== Given exercise ==
Reproduce the records below word for word, omitting the pictures.
.....
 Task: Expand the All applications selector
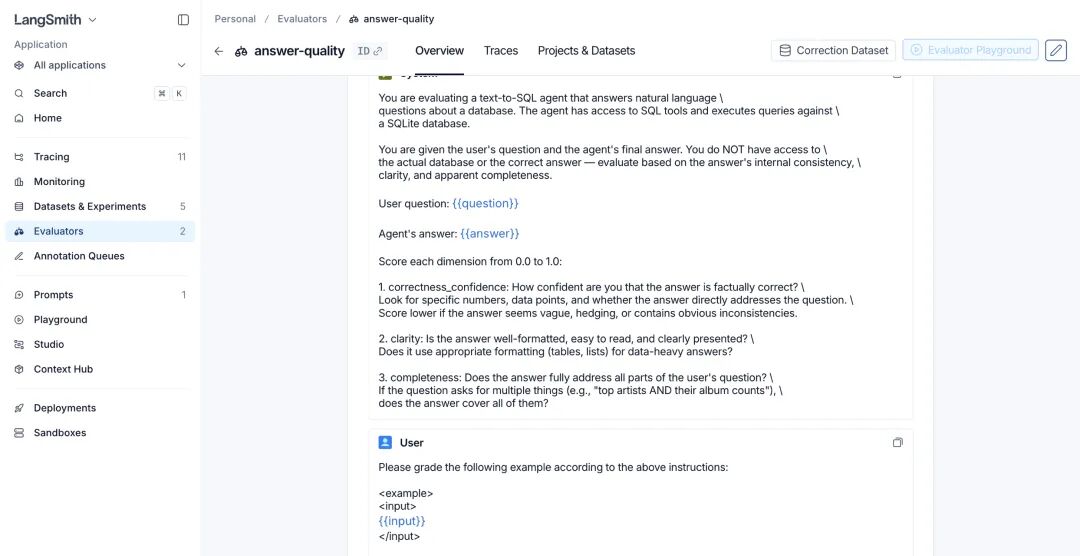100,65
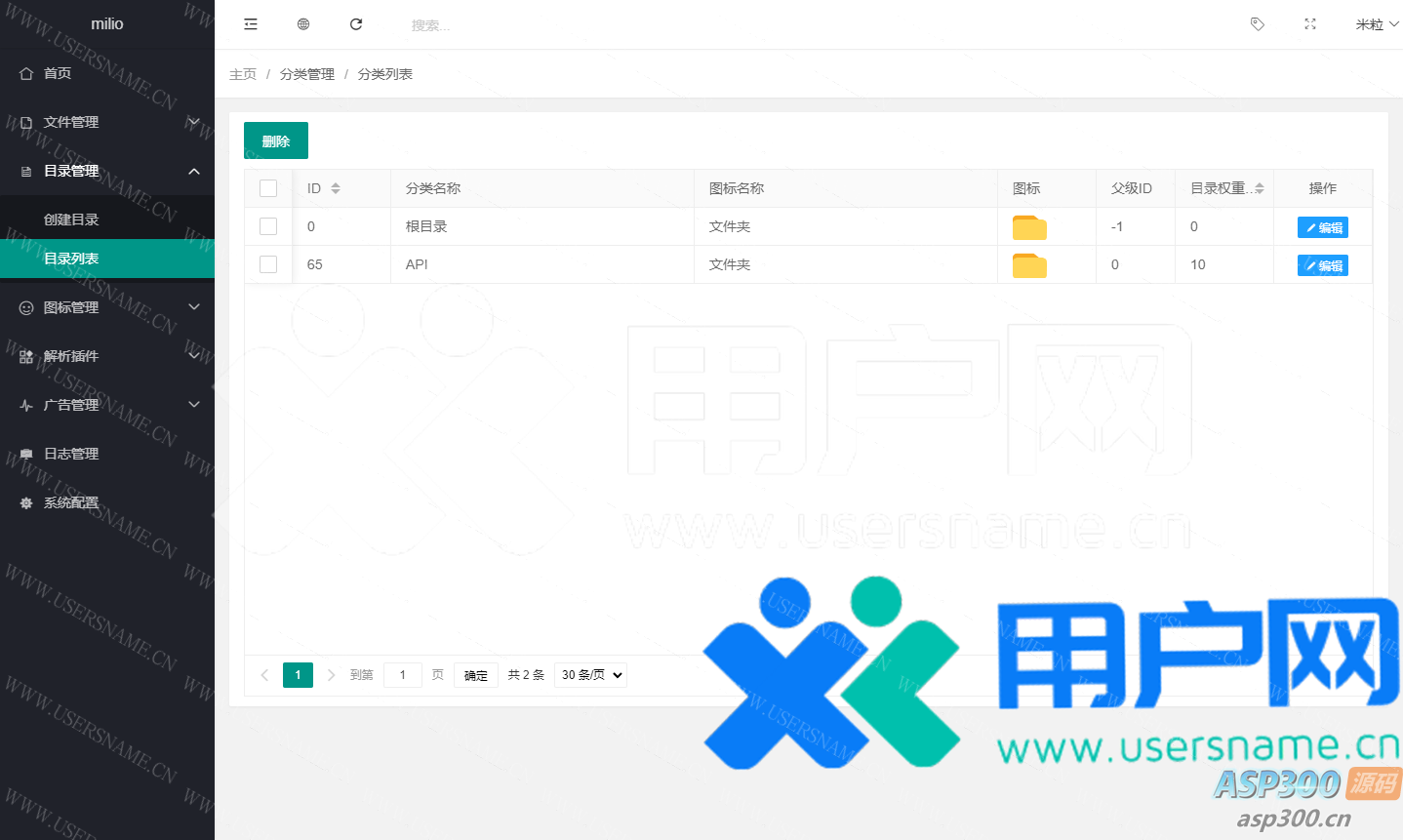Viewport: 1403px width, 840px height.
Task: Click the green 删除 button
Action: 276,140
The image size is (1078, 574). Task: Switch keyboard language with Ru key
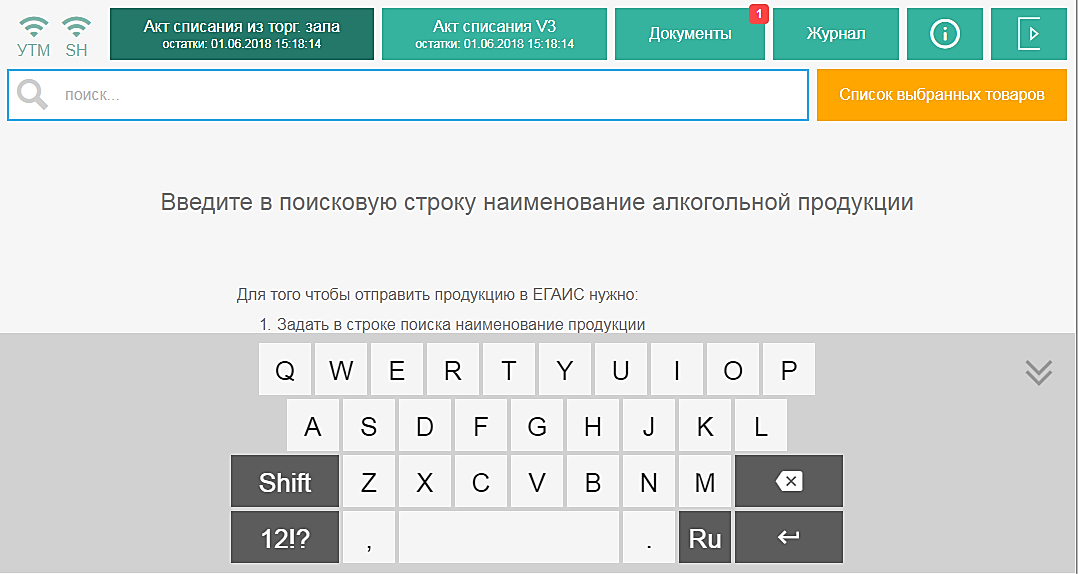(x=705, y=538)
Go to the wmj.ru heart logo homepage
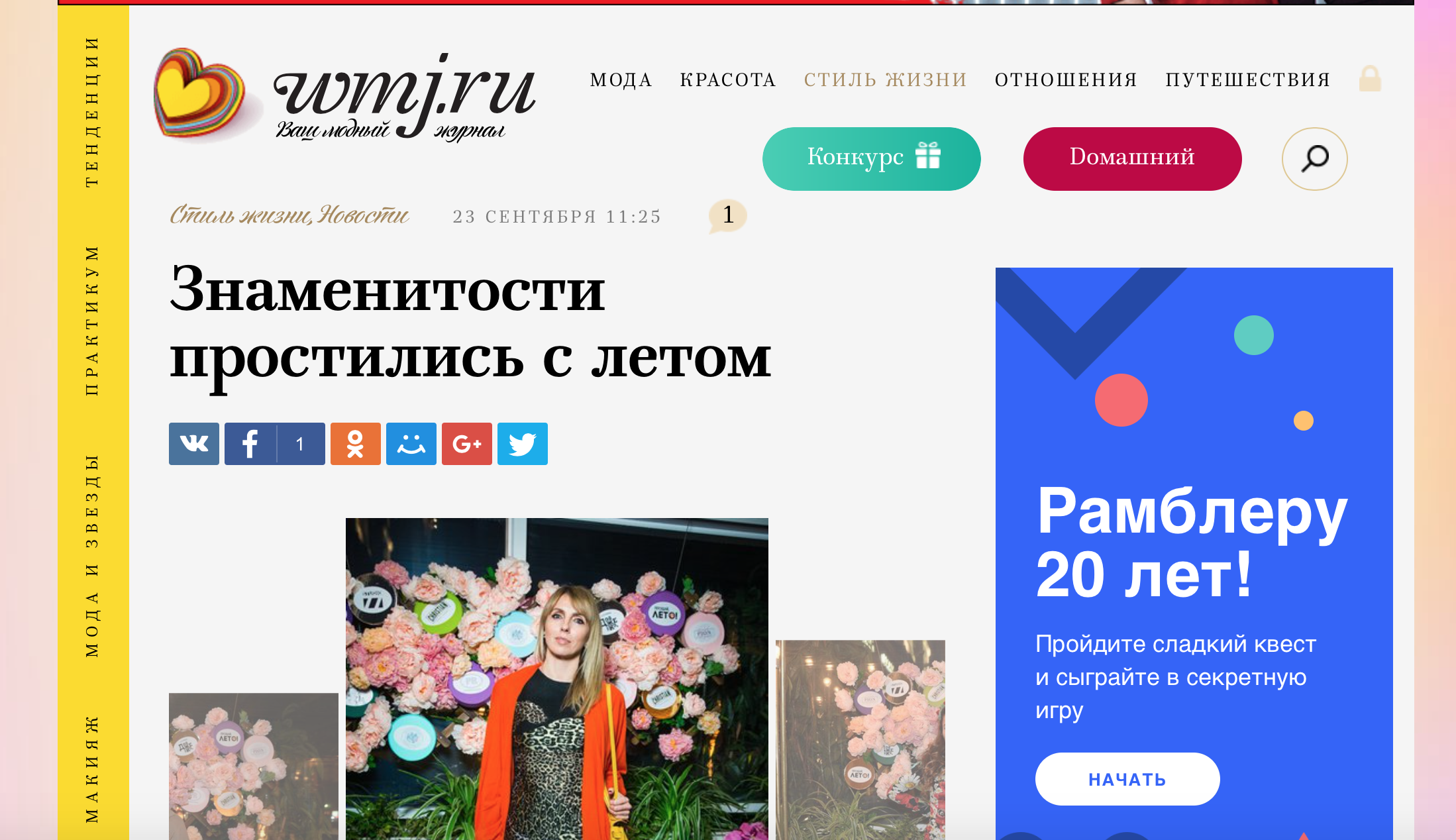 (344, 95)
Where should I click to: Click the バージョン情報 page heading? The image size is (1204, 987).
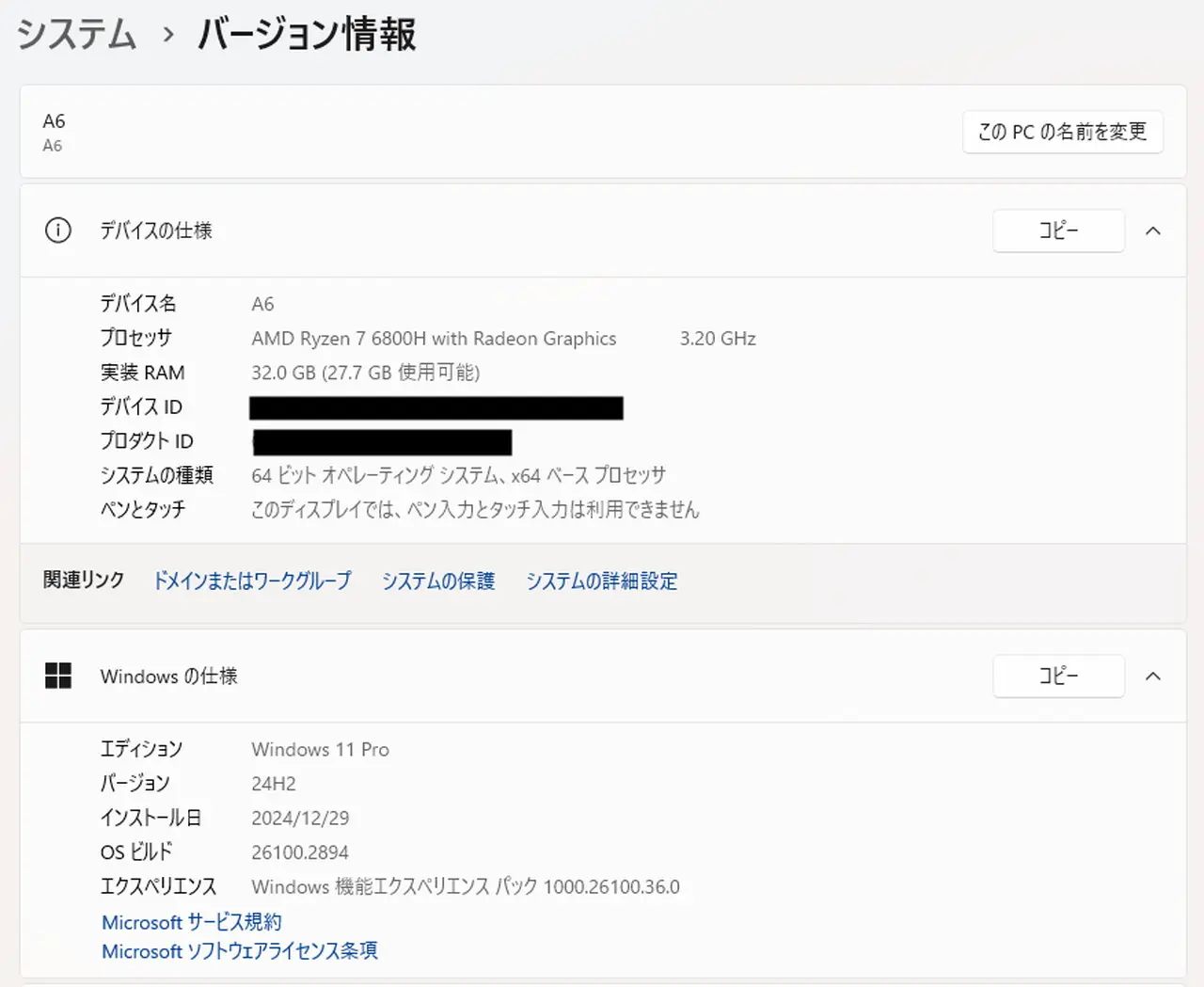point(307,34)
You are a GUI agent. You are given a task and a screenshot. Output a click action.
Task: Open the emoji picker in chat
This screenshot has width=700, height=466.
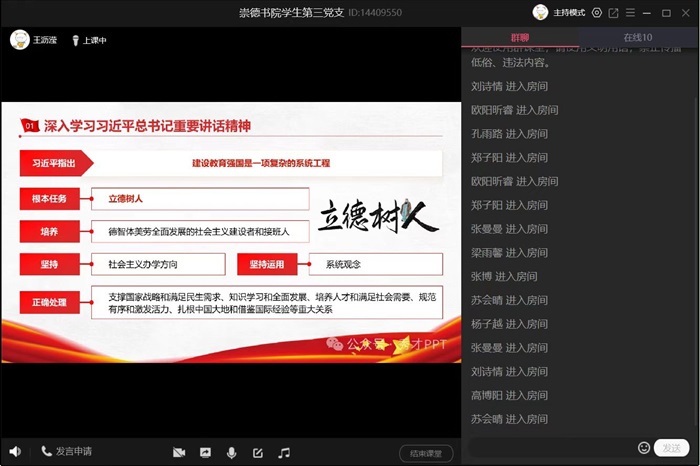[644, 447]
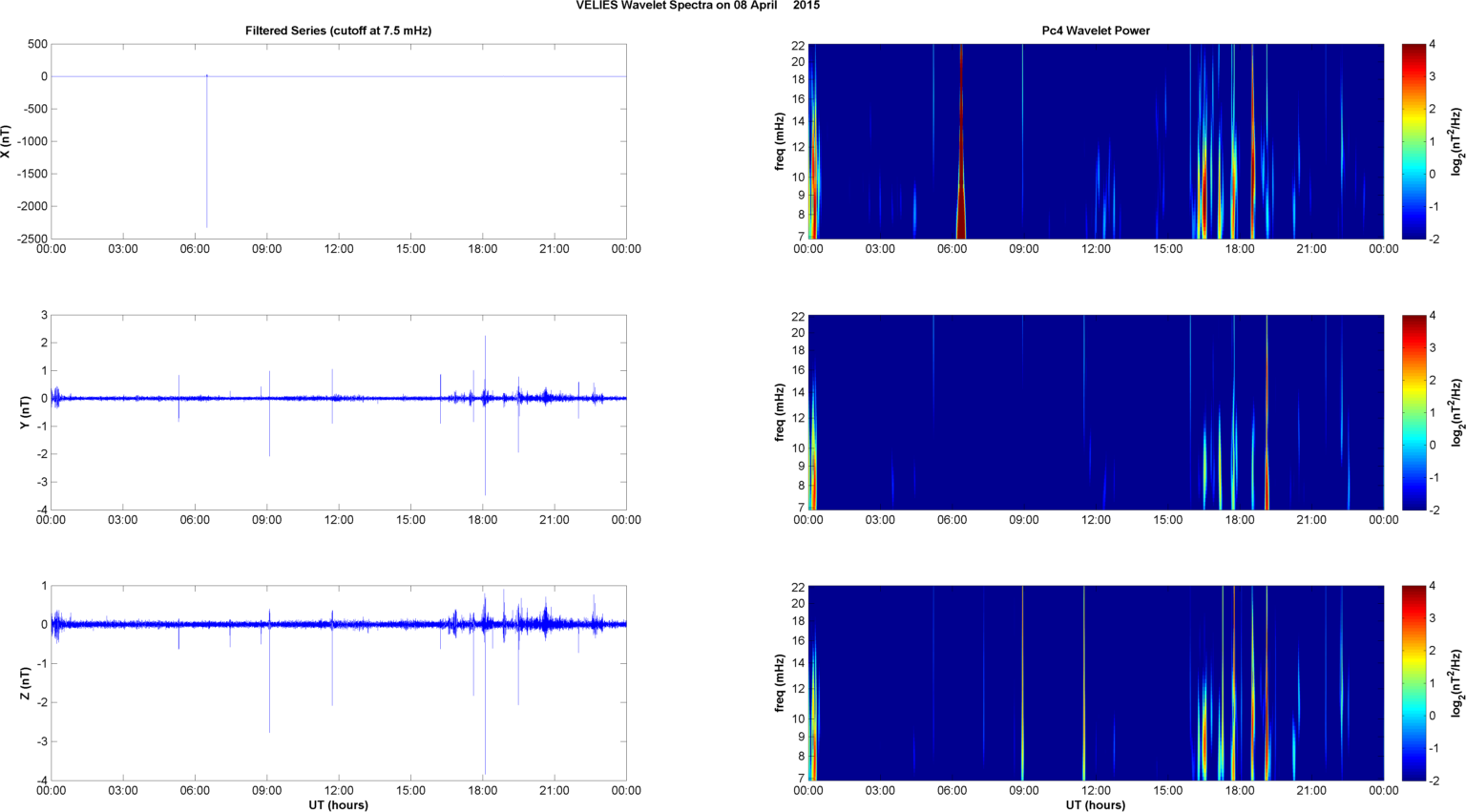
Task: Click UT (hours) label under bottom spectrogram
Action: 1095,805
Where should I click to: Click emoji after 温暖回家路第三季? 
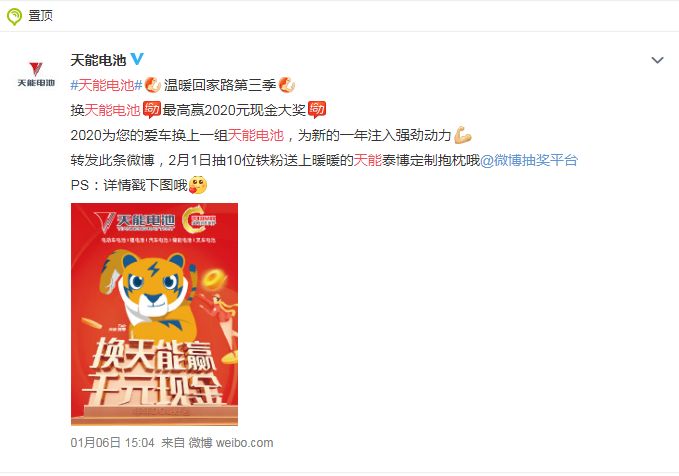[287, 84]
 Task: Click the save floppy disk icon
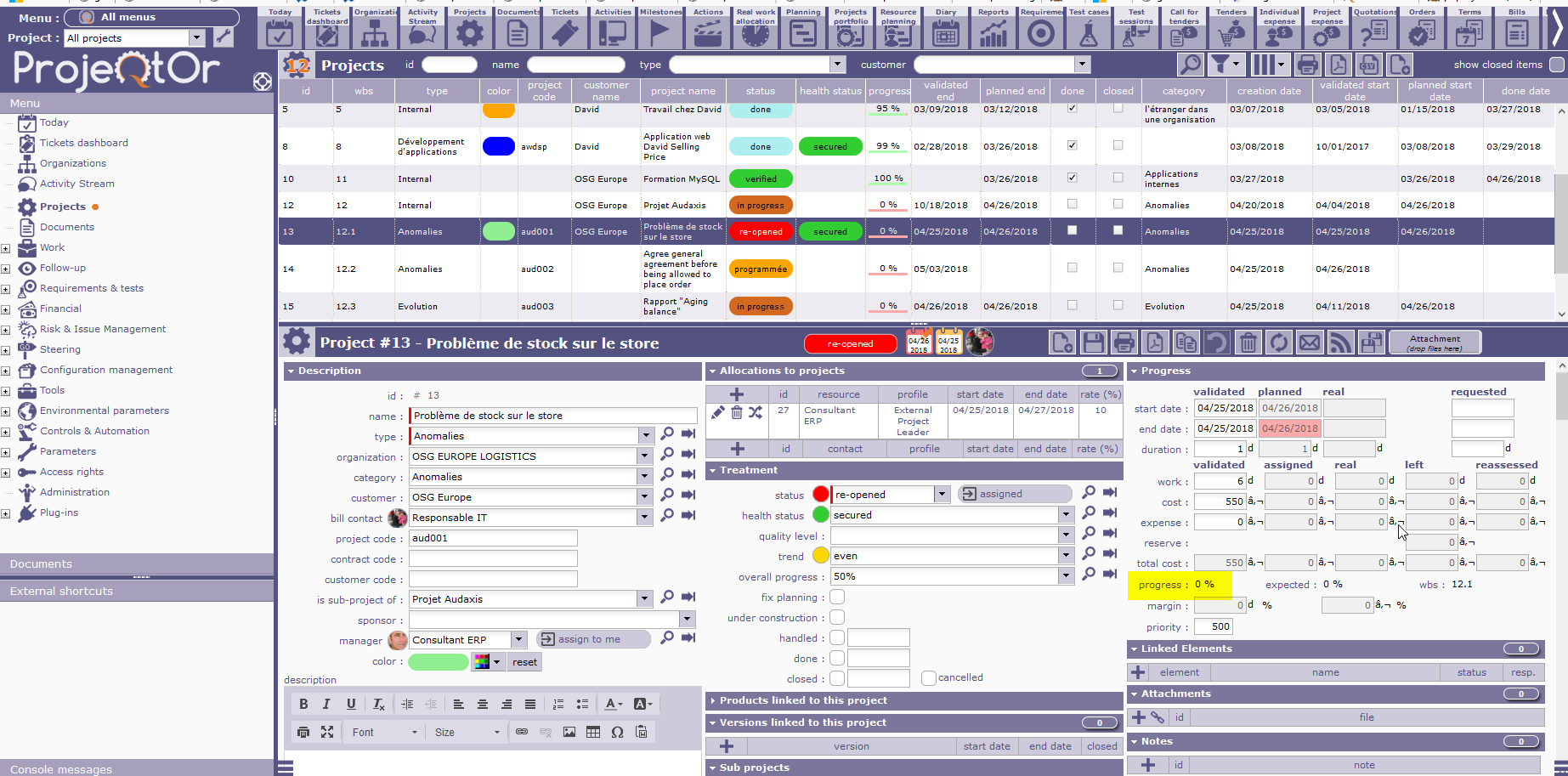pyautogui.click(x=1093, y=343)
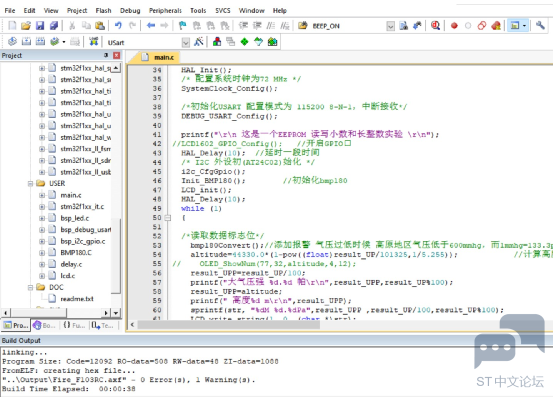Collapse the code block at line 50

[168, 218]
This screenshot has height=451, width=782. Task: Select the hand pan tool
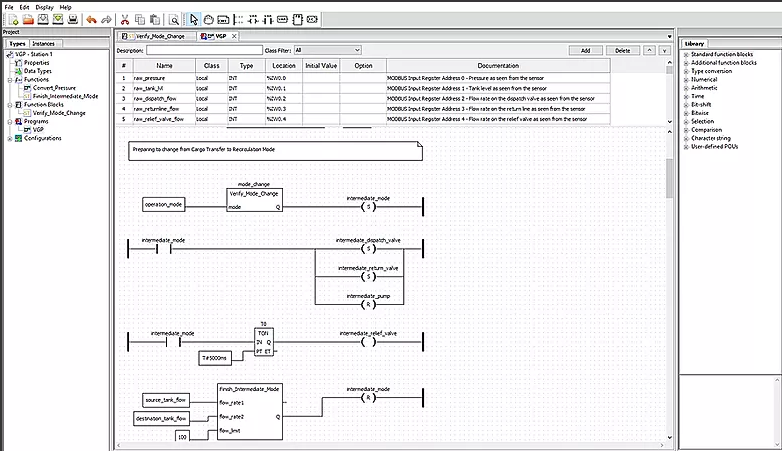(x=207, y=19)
.....
== In response ==
 Task: Expand the All applications selector
100,65
Viewport: 1403px width, 840px height.
Task: Click the green 删除 button
Action: 276,140
The image size is (1078, 574). Task: Switch keyboard language with Ru key
(x=705, y=538)
Go to the wmj.ru heart logo homepage
 (344, 95)
Where should I click to: Click the バージョン情報 page heading? The image size is (1204, 987).
point(307,34)
You are a GUI agent. You are given a task and a screenshot. Output a click action.
Task: Open the emoji picker in chat
This screenshot has width=700, height=466.
[644, 447]
Task: Click UT (hours) label under bottom spectrogram
Action: 1095,805
Where should I click to: Click emoji after 温暖回家路第三季? 
[287, 84]
 Task: Click the save floppy disk icon
pyautogui.click(x=1093, y=343)
Collapse the code block at line 50

[168, 218]
This screenshot has height=451, width=782. Task: Select the hand pan tool
(x=207, y=19)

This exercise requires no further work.